A common theme in both these areas is devolution – giving London’s public bodies more autonomy form national government. Local government and the third sector might also be seeing a blossoming of new and established collaborations alike, with a potential for closer and more productive mechanisms for assisting the socially marginal and isolated being discovered.

Meanwhile, the vastly different tasks London’s police officers are suddenly being asked to perform might generate its own set of insights into the Met’s efficiency and aptitudes. And the debate about whether London’s parks should be kept open – as almost all of them are – has focussed attention on the importance of green space for recreation for those many Londoners in who live in flats and too often in overcrowded conditions.

Many of us have already been sharply reminded of the value of our high streets with so many of their outlets now shut down. The damage to London’s economy as a whole, so vital to the rest of the UK too, could be enormous, especially as it substantially depends on leisure, cultural institutions and visitors – sectors that seem sure to be hit hard.

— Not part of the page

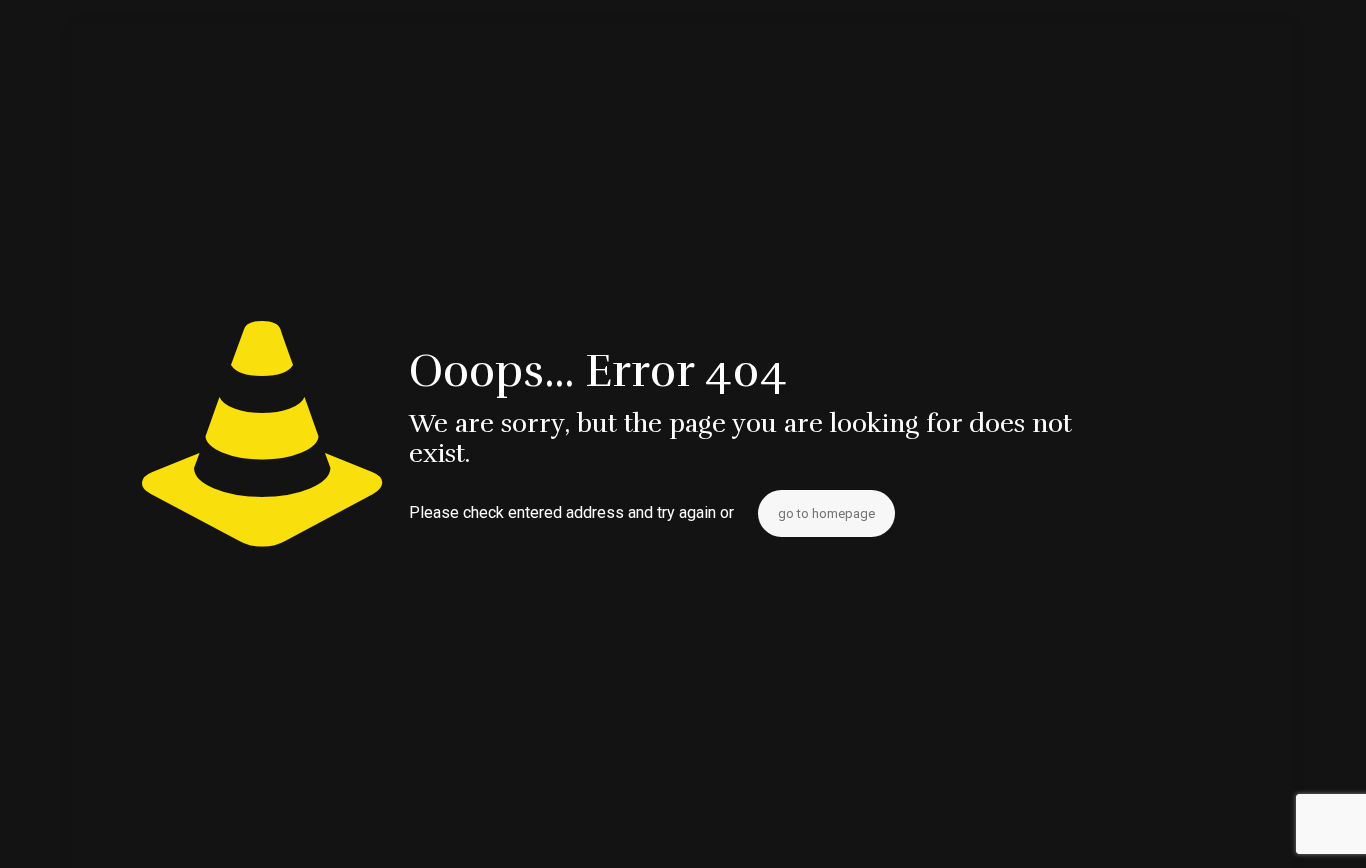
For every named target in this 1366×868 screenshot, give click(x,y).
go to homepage (826, 513)
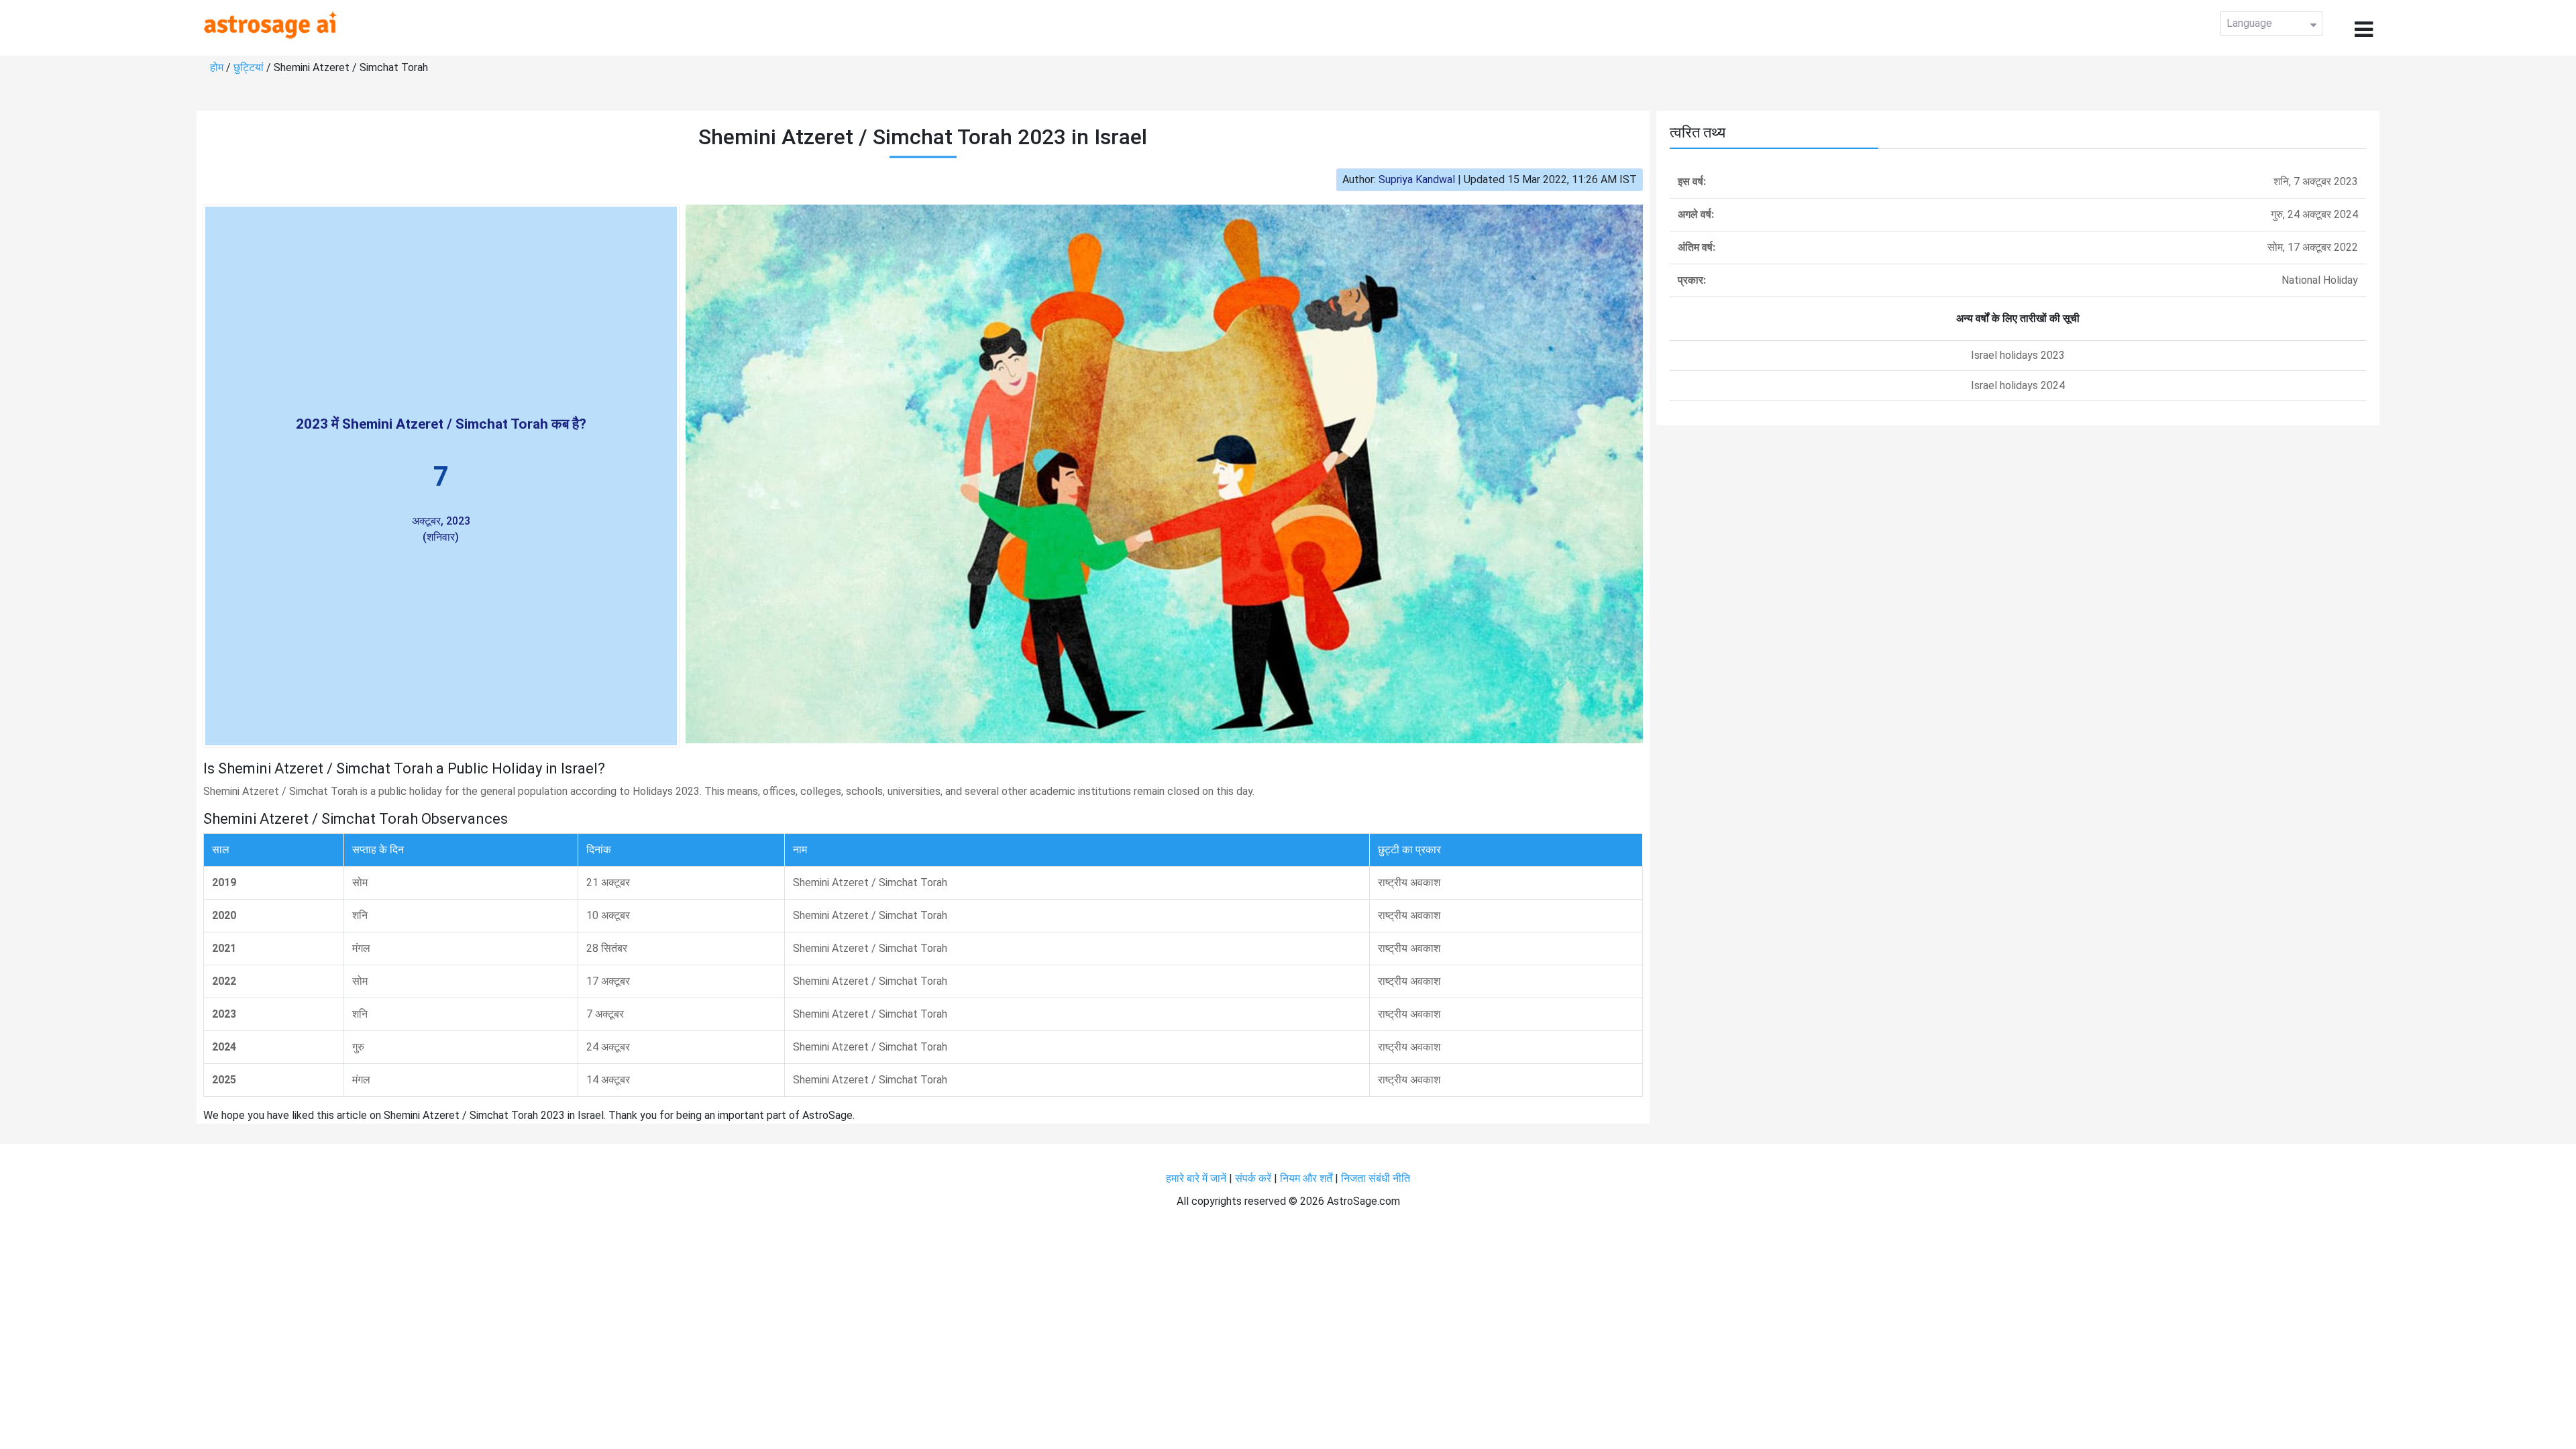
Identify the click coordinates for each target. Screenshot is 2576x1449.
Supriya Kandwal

The Mayor said on Wednesday that the peak infection rate in London was “probably a week and a half away”, according to the experts who brief him. That does not mean a smooth and easy return to business as usual will begin next weekend for London’s health services or anything else. The capital’s history has been shaped by past needs to struggle through and recover from calamitous episodes, from plagues and fires to the Blitz, but re-adjustments have taken years if not decades, and have often brought about new forms of social conduct and regulation.

There is a sense, then, in which the coronavirus outbreak is just London’s latest “new abnormal”. But the full ramifications of the pandemic for the city will be huge. They are only starting to become discernible and they are going to be with us for a long time.